Violent Offenders Given Choice: Accept Help or Face the Law

Twenty-two repeat violent offenders have agreed to appear before a gathering of community leaders, law enforcement officials, friends and family members for an opportunity to either leave behind a life of crime or suffer severe consequences.

The Violent Crime Task Force, a partnership between the community and law enforcement, will hold its next “call-in” at 5:30 pm Thursday, November 13 at the Public Safety Training Facility, 1510 N. Church St.

The purpose of the call-in is to let past offenders know the community will not tolerate future violence and help is available if they choose to change their lives.

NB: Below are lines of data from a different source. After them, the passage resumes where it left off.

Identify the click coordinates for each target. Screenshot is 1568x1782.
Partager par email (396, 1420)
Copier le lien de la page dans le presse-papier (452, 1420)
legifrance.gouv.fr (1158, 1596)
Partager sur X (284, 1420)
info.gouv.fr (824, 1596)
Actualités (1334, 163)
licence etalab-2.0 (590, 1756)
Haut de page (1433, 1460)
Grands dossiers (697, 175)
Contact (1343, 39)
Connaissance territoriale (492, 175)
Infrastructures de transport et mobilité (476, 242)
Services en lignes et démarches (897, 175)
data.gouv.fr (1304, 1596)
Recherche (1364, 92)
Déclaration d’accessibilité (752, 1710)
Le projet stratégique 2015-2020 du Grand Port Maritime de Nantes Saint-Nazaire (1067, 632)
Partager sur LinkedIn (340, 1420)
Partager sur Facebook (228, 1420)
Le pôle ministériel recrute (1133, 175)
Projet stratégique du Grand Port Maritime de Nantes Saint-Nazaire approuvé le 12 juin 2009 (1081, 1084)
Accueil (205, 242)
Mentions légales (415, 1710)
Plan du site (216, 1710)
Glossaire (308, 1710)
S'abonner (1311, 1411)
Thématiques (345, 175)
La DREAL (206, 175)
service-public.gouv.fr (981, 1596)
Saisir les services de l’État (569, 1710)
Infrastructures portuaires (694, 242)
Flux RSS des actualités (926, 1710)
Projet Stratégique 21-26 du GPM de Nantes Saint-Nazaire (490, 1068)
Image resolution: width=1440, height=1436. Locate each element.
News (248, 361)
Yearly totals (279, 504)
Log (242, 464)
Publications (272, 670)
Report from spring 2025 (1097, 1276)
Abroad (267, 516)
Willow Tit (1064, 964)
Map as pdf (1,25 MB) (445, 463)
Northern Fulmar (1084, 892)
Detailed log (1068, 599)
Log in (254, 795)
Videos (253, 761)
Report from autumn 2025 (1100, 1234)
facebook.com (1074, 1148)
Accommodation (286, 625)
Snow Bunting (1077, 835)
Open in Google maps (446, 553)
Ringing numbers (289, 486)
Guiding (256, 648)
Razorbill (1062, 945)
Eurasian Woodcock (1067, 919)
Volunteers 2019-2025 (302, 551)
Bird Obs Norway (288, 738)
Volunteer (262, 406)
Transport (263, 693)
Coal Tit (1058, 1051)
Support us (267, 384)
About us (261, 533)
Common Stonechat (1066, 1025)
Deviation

The call-in works like this:
• The NC Department of Public Safety’s Division of Adult Corrections and Juvenile Justice sends letters of invitation to people who are at least 18 years of age, have been convicted of at least one violent felony offense, and have been arrested at least 10 times.
• Community representatives in attendance stress to offenders that violence and crime will no longer be tolerated and that they are united to make their neighborhoods safer.
• Law enforcement representatives inform participants that continued criminal behavior will be prosecuted swiftly and to the fullest extent of the law.
• Family members hear the messages from law enforcement and community members.
• Community representatives and other officials provide information on available resources, such as educational opportunities, jobs, etc., and hear the needs of the participants so they can better provide those resources.

The notification/call-in is part of a six-step plan to reduce violent crime in Greensboro.
1. Identify repeat, violent and group offenders.
2. Vigorously prosecute those who are involved in violent or serious criminal behavior in state and federal Court.
3. Notify those identified that it is time to stop the violence.
4. Assist those who want to change their lifestyle.
5. Aggressively respond to further acts of violence (neighborhood responses).
6. Evaluate and repeat the process, making changes as necessary.

Present at the call-in will be Lacy Colon, a re-entry specialist with the Welfare Reform Liaison Project, a nonprofit organization that offers employment training to offenders and other students. A former inmate himself, Colon inspires call-in participants to accept that changing their lifestyle is both possible and rewarding.

The first Violent Crimes Task Force call-in was held in February 2000. This week’s meeting will be the 54 call-in. The multi-agency task force has sent its messages of no tolerance and support to 897 violent offenders since its inception. Approximately 86 percent of those who appeared before the group did not commit another prohibited violent offense.